Prince Andrew will “step back from public duties for the foreseeable future” as the fallout from his relationship with Jeffrey Epstein deepens, he has announced.
In his first statement since Saturday’s BBC Newsnight interview, the Duke of York said it “has become clear” he could no longer carry on with his royal duties as the scandal had “become a major disruption to my family’s work”.
He added: “Therefore, I have asked Her Majesty if I may step back from public duties for the foreseeable future, and she has given her permission.”
There have been ongoing discussions within the family about the current situation with the prince talking to the Queen and Prince of Wales, it is understood.
The duke met with the Queen on Wednesday, visiting her at Buckingham Palace before his decision was announced.
The interview on Saturday, which saw Prince Andrew widely condemned for a lack of sympathy to Epstein’s victims, has prompted a number of multimillion-pound businesses, universities and charities to distance themselves from him.
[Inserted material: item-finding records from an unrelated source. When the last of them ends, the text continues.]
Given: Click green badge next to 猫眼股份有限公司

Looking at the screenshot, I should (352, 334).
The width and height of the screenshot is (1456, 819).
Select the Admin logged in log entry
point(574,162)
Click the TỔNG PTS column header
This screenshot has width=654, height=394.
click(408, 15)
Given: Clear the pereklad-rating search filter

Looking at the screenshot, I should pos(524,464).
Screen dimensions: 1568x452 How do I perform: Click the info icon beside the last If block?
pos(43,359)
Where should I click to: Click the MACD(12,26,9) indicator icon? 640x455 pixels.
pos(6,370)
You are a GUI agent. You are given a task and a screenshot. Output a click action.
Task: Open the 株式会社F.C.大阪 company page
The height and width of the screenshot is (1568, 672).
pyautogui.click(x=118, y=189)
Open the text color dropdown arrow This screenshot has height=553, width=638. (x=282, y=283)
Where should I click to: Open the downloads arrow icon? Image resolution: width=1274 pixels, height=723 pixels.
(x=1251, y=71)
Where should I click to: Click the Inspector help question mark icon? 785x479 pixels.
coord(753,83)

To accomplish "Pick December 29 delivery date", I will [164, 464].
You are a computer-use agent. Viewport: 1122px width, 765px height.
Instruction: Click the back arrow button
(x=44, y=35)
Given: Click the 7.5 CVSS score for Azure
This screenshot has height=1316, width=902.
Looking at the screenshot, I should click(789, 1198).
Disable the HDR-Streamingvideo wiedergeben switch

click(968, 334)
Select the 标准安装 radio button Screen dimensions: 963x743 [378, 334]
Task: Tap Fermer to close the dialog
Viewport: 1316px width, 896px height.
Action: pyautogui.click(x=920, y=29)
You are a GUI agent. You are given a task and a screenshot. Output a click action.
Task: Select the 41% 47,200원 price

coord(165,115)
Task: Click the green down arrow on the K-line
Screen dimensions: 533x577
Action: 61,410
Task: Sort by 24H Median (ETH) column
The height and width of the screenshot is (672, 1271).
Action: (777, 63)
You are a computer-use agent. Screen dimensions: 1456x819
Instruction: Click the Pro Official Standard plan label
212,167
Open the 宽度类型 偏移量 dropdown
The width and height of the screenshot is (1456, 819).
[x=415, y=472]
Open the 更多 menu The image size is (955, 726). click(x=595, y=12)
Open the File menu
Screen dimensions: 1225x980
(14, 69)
Wednesday saw organisations from banks to universities lining up to disassociate themselves from Prince Andrew, who had been a patron of more than 180 establishments, while others have withdrawn sponsorship for his Pitch@Palace youth enterprise programme.
Speaking to Newsnight’s Emily Maitlis, he said that he “let the side down” and described his relationship with the convicted paedophile as “not something that was becoming of a member of the royal family” – but did not say he regretted it.
He also said it was “convenient” to stay at Epstein’s property and felt like the “honourable” thing to do at the time and claimed knowing him had “some seriously beneficial outcomes”.
But in Wednesday’s statement, Prince Andrew said: “I continue to unequivocally regret my ill-judged association with Jeffrey Epstein. His suicide has left many unanswered questions, particularly for his victims, and I deeply sympathise with everyone who has been affected and wants some form of closure.
“I can only hope that, in time, they will be able to rebuild their lives. Of course, I am willing to help any appropriate law enforcement agency with their investigations, if required.”
Royal author Penny Junor branded the move “absolutely unprecedented”.
She said the decision was inevitable and had probably averted a crisis, but the monarchy was going through very difficult times.
“This is absolutely unprecedented that a fairly senior member of the royal family should be forced to retire from public life,” she said.
The royal writer told the PA news agency: “With all the events of the last year put together, I think the monarchy is going through very difficult times… I think it’s been a disastrous year.”
In the Newsnight interview, the duke denied claims that he slept with Virginia Giuffre, one of Epstein’s victims, on three separate occasions, twice while she was underage.
He said the alleged encounter in 2001 did not happen as he spent the day with his daughter, Princess Beatrice, taking her to Pizza Express in Woking for a party.
Giuffre said the same alleged sexual liaison began with the duke sweating heavily as they danced at London nightclub Tramp.
But the duke said he had a medical condition at the time which meant he did not sweat.